Al principio cuesta pulsar esta opción en el móvil. Los dedos, rígidos como estacas. Parálisis. Súplicas. Puede que lloros. No, por favor, ¿y si llega un importante mail de un mandatario africano y TENGO que contestar inmediatamente? ¿Y si un cliente pide unos ‘pequeños retoques’? Ya sabemos cómo son los clientes que piden pequeños retoques. En otra vida tuvieron, seguramente, forma de vampiro o de lamprea, pero ese no es tu problema.
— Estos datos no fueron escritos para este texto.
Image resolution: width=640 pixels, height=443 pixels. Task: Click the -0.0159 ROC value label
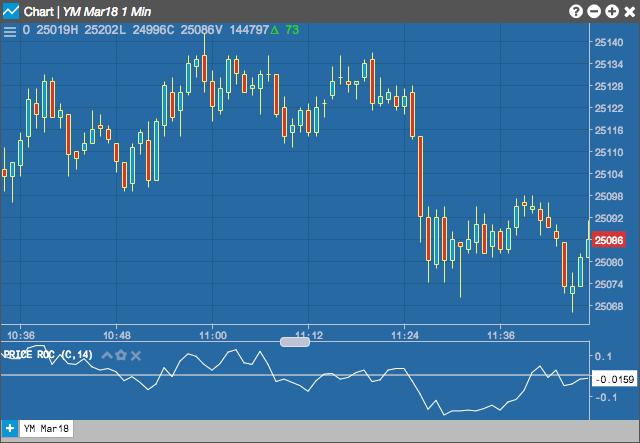point(614,380)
Sabemos de sobra cómo cuesta utilizar el modo avión (y cerrar las carpetas y sesiones del trabajo en el ordenador), claro que sí, hasta que empiezas beber de tu propio poder: el orgasmo de la procastinación, la satisfacción de saber que hasta mañana no sabrás absolutamente nada de lo que pasa en la cabeza de tu jefe o de tus compañeros de trabajo.
Fuera de toda ironía: la salud mental del trabajador del futuro pasa por reducir la hiperestimulación y los dictados su smartphone. Mira el caso de Francia, que en 2017 reguló por ley el derecho al descanso y la desconexión del trabajo.
‘El que conoce los límites de su americana y presiente la llegada de la hora del pijama será un hombre dichoso’ (viejo proverbio chino de confinamiento).
Para teletrabajar, vístete como te vestirías para acudir a una oficina. Ducha, ropa seria, formalidad (sin pasarte). A la hora señalada, graba esto a fuego en tu retina: es momento de regresar al dulce calzoncillo y tirarnos en el sofá haciendo el salto del delfín. Puedes sustituirlo por la ropa de deporte y concebir esa hora y media que resta antes de la cama como un premio al trabajo cumplido. Pintar, jugar con tus hijos, escuchar una sonata de Bethooven. En todos los casos, vago y maleante, o espartano deportista, te lo has ganado.
Y ya estaría. Si todavía no has cerrado la tapa del ordenador y sigues respondiendo mails, date una bofetada. Es hora de salir.